Once Pidoriano made her choice to play modified volleyball, she knew what the commitment level would be, especially when she got to varsity.
“On modified, I was so excited to go to the high school and play for Coach Swertfager and Coach Bertoline,” Pidoriano said. “I remember watching Coach Swertfager’s team and seeing how talented they all were, which is what sold me on volleyball and when I started to put all my time and effort into getting prepared for varsity.
“Coach is definitely tough; she knows how to push her players to get the most out of them,” she added. “At the same time though, she is loving, goofy, and supportive to her players. She makes it clear that the only reason she pushes her teams so hard is because she sees such potential in her players.”
Swertfager laughed when telling a story about a serious/comic situation in practice.
“The girls like it when I try to do the bad cop and then Theresa steps in to make fun of me,” Swertfager said. “The girls smile and try not to laugh, then they see Theresa laughing. It’s fun and brings some comic relief.”
Theresa joining the coaching staff is almost a rite of passage considering she spent many a day at practice with her mom.
“Growing up in the Hen Hud program was absolutely amazing,” Theresa said. “I would go to practice, watch the girls play and always admired how intense and driven they were to be better and for something that was so important to everyone, which was to win a state championship.
“Coaching with my mom has absolutely been one of the best experiences ever. I’m growing as a coach and learning new ideas and concepts that my mom is teaching. Combining our knowledge of the game has really helped the girls and their level of play.”
Hen Hud Athletic Director Tom Baker has had the pleasure of experiencing many Swertfager’s wins. Baker feels that Swertfager’s commitment to her team and program has made Section 1 raise it collective’s level of play.
“Coach Swertfager has a deep passion for the sport of volleyball,” Baker said. “I firmly believe that the level of play in the sport of volleyball has grown tremendously in our entire area, regardless of the school, due to Coach Swertfager’s success with Hendrick Hudson. We’ve sustained such greatness for so long, other schools had to raise their level of play. I’m always impressed how former players return, year in and year out, to visit.
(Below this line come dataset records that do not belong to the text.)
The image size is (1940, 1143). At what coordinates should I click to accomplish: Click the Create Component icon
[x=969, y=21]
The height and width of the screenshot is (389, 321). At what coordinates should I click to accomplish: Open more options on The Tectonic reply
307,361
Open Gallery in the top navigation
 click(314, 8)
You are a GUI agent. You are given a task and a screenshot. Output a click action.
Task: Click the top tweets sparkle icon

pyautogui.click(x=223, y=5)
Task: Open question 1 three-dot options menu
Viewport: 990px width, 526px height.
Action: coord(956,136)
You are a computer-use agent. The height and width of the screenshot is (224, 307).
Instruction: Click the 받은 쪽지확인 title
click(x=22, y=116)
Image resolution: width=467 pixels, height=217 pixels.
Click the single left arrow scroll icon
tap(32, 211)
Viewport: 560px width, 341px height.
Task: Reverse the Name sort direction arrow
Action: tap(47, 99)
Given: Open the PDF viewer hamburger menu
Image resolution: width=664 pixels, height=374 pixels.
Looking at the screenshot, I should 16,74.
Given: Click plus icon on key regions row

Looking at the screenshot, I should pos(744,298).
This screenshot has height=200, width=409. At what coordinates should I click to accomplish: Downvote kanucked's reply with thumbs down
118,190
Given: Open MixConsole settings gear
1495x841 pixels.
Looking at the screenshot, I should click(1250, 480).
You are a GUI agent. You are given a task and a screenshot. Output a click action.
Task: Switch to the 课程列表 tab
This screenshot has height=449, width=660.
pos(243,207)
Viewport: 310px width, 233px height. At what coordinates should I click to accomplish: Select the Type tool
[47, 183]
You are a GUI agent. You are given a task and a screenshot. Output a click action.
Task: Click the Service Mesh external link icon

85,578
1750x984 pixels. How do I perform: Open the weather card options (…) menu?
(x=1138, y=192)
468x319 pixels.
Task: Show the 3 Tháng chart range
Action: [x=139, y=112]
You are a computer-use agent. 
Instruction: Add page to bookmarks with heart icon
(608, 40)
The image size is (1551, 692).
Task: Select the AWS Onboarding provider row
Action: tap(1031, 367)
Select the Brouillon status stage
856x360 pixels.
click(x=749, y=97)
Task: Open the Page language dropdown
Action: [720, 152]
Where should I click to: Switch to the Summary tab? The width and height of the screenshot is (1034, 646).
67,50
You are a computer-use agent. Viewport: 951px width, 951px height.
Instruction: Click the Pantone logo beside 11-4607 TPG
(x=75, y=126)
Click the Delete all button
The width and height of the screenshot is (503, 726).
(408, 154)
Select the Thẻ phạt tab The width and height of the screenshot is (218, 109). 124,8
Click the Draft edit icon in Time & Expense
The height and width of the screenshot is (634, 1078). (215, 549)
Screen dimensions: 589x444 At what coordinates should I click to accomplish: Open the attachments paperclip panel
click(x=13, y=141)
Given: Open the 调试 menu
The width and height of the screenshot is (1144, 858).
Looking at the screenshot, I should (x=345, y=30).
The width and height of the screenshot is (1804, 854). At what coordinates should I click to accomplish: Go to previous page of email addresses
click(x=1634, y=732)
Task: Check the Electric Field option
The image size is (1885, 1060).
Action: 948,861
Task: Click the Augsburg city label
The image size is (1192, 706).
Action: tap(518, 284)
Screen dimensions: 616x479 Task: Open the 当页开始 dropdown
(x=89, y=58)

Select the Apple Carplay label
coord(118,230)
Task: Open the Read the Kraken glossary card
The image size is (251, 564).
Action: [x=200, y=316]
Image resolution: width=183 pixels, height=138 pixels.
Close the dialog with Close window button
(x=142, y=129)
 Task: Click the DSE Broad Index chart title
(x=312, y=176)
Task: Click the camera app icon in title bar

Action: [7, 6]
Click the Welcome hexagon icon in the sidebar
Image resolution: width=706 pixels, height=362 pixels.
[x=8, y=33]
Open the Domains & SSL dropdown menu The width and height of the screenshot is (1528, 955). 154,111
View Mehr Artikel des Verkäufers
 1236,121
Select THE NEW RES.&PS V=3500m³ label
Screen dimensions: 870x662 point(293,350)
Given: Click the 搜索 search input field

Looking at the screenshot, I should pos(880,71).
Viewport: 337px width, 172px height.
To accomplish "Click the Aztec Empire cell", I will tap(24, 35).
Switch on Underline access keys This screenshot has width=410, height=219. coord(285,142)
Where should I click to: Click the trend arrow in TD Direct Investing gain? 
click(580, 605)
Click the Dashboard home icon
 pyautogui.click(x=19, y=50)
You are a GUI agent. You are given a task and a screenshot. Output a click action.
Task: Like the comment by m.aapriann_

They consistently connect their personal success to their work on the volleyball court. It has been truly impressive to see Coach Swertfager sustain this greatness over such a long period of time.”
The sectional and state championships are rewarding, but Swertfager is more impressed with how her players mature into well-versed and well-rounded young women, first in high school, and beyond. While Swertfager gives the credit to her players, the players, and Theresa, know that it is all Swertfager. She is an excellent role model for her players and her students.
“Coach teaches her players the importance of being strong, confident and classy women in life,” Pidoriano said. “Being a female in a male-dominated field is not easy, and Coach Swertfager teaches us, by example that you can be successful, intimidating, and respected as a female coach. She also teaches us the importance of hard work, and how nothing comes easy. Coach really created more than just a team at Hen Hud, she’s created a family.”
Theresa agrees with Pidoriano and expanded.
“My mom is such a tremendous role model as a coach because she doesn’t just focus on volleyball,” Theresa said. “She shows the girls how to be better people off the court. As a role model it is important that you lead by example. My mom does a great job helping her players understand how to be the best they can be as an overall person and not just a player. A great coach doesn’t just focus on the players’ skills, they focus on the person and I believe my mom does a great job with that aspect.”
Oh, and a 15th Section 1 title sits merrily on the horizon.